BEPS 2.0 represents “the first significant update of international tax rules in nearly a century” and is expected to have a far-reaching impact on many “tax-friendly” countries and MNEs.

What is BEPS 2.0?
BEPS 2.0 has two components:

  • The first component is focused on profit distribution and interconnection;
  • The second component is focused on establishing a minimum global tax.

The first component is profit distribution and interconnection.
Simply put, the purpose of the first pillar is to get MNE groups to pay taxes in countries where they have users, even if they do not have a commercial presence there.
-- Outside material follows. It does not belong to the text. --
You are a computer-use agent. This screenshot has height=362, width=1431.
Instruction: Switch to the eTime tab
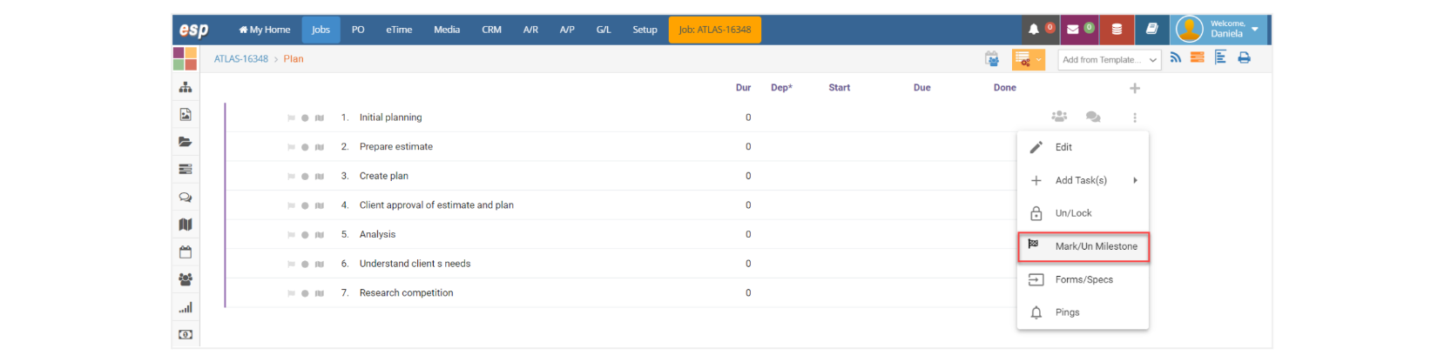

The second component is the lowest taxation in the world.
The second component sets a global minimum tax rate (which is at least 15 percent) and targets large groups of MNEs with a global turnover of over 750 million euros.

According to the second component, if the effective tax rate in the jurisdiction of the MNE group is below the global minimum tax rate, its parent or subsidiary companies will be required to pay additional tax in the jurisdictions in which they are located to cover the deficit.

The above is for informative purposes only.  Further professional advice should be sought for each particular case. Our firm does not accept any responsibility for any loss or damage occurring by acting on the basis of this information.